### Extracted records ###
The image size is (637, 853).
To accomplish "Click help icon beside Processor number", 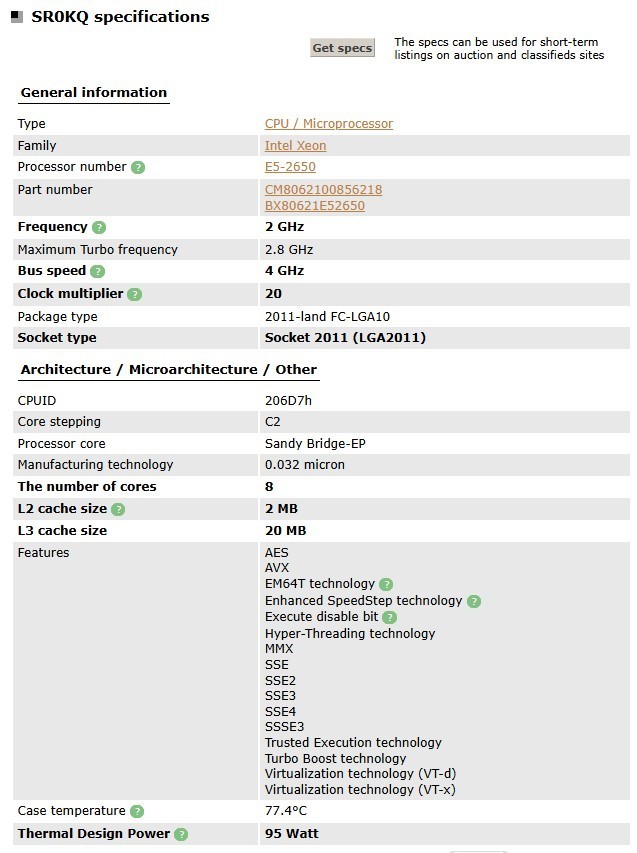I will [x=138, y=167].
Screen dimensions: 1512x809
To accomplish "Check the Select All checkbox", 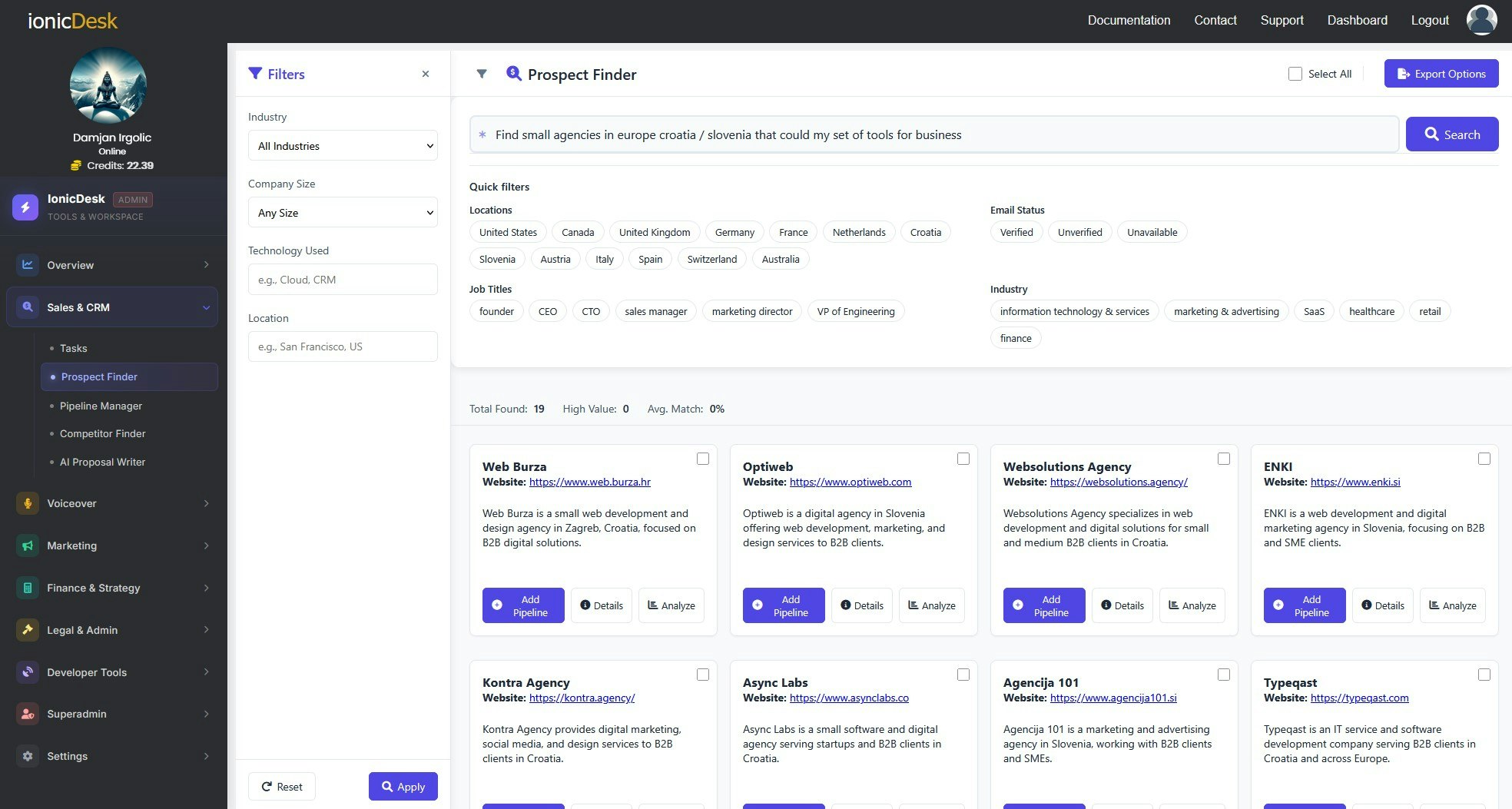I will click(1295, 74).
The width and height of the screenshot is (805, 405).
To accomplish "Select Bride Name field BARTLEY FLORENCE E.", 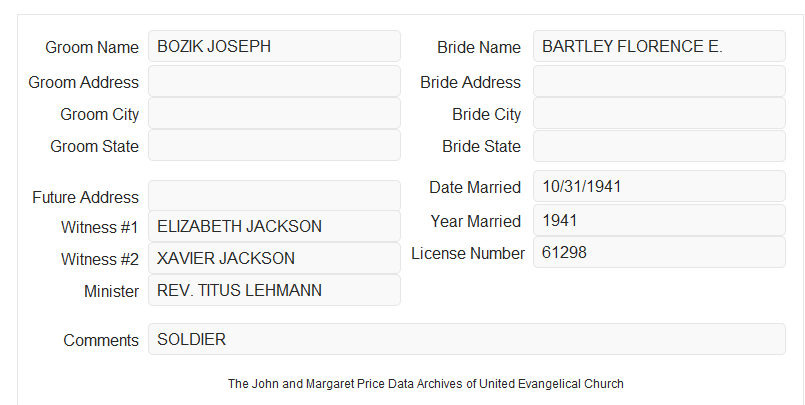I will [659, 46].
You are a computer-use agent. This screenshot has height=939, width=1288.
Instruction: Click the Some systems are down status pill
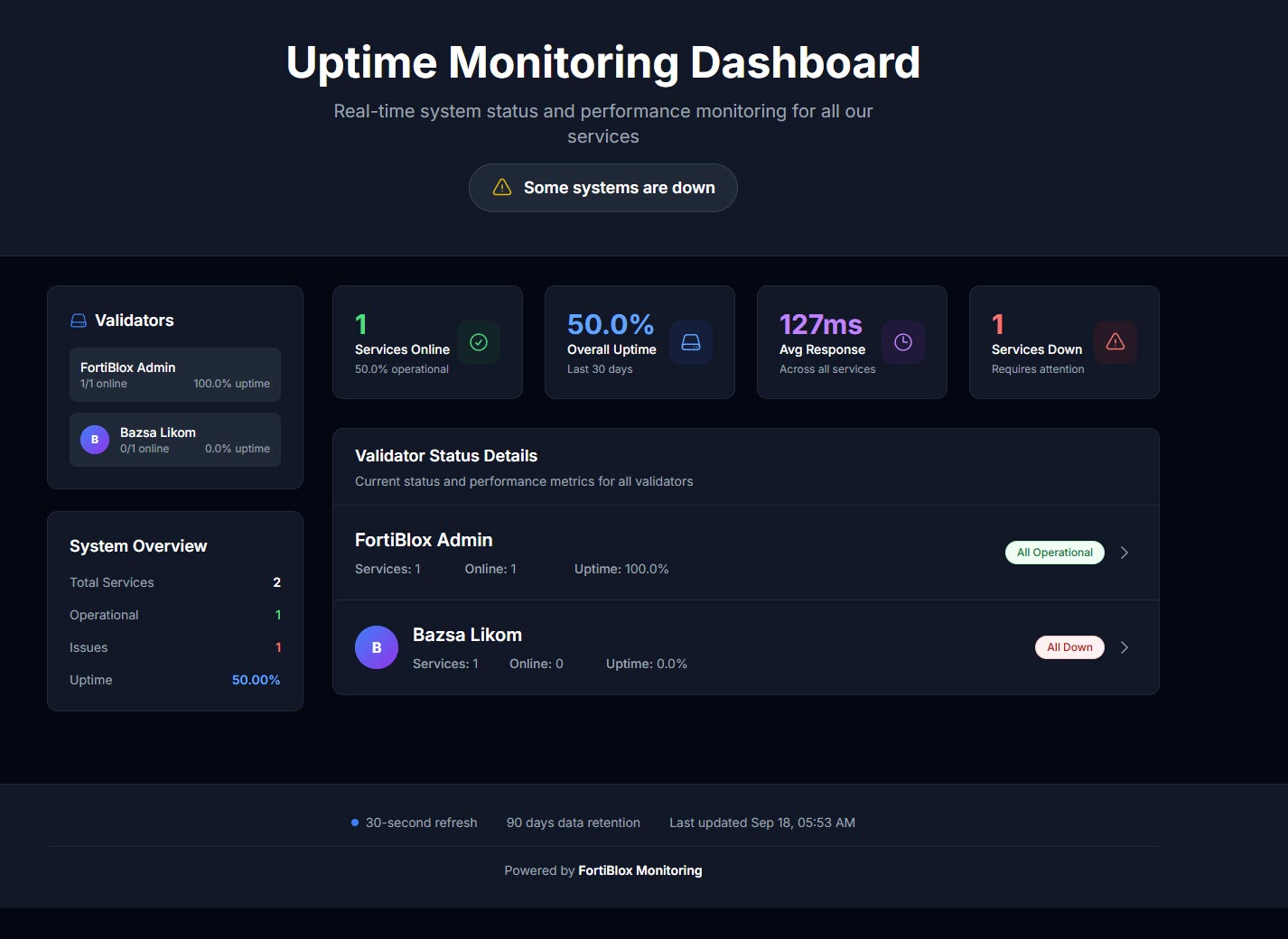(x=602, y=188)
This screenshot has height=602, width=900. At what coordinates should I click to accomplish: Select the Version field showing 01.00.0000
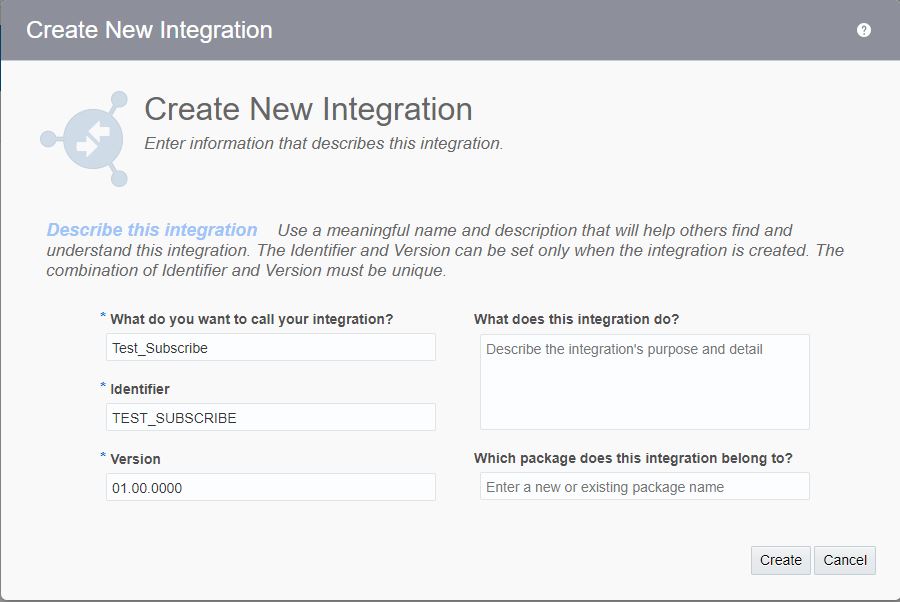tap(270, 487)
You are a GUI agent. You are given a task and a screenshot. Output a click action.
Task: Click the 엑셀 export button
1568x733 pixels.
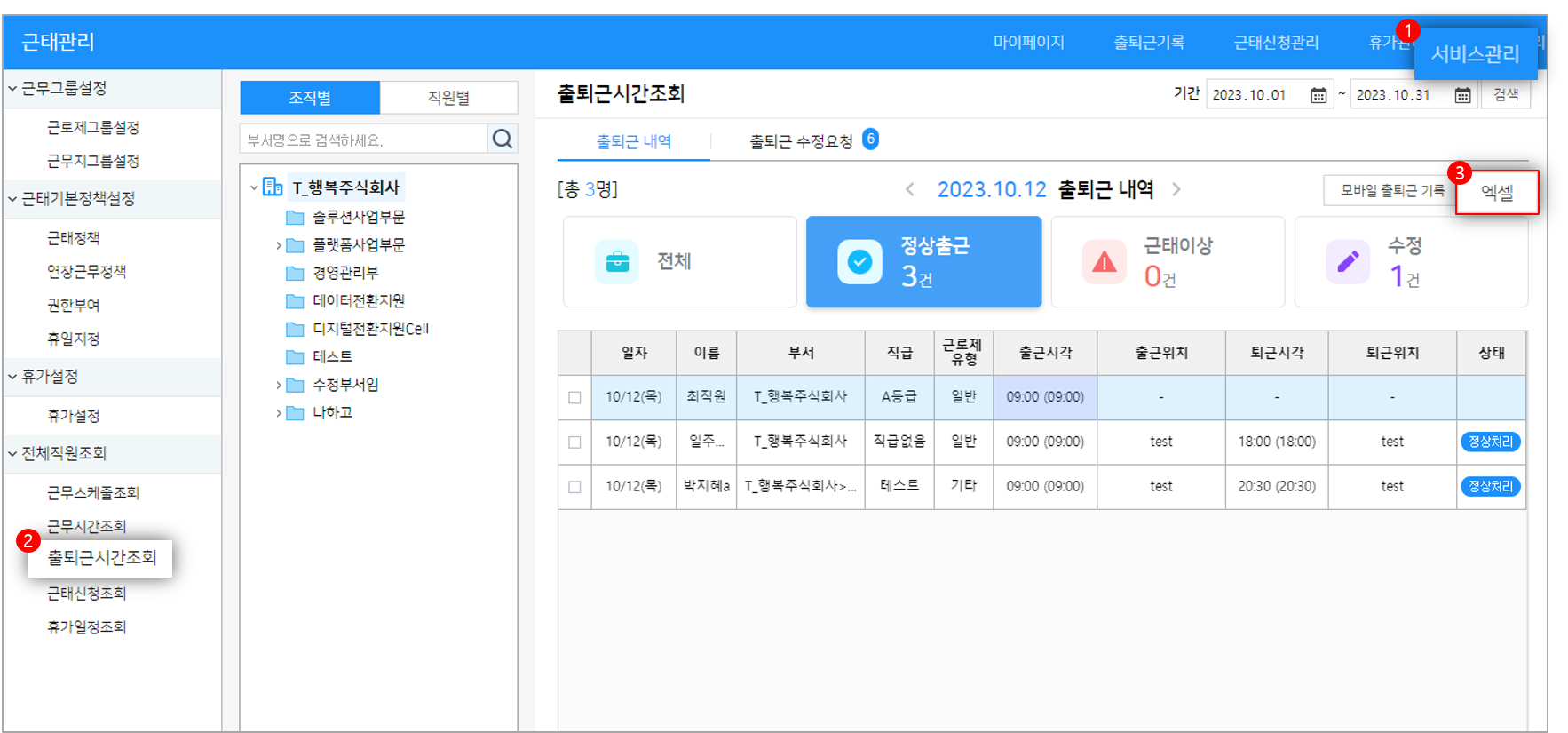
###
* **What is being asked**: In the entries above, find each line that includes the string "agent" and copy it.

* **Answer area**:
You are a computer-use agent. This screenshot has height=939, width=1288.
You are a GUI agent. You are given a task and a screenshot. Output a click action.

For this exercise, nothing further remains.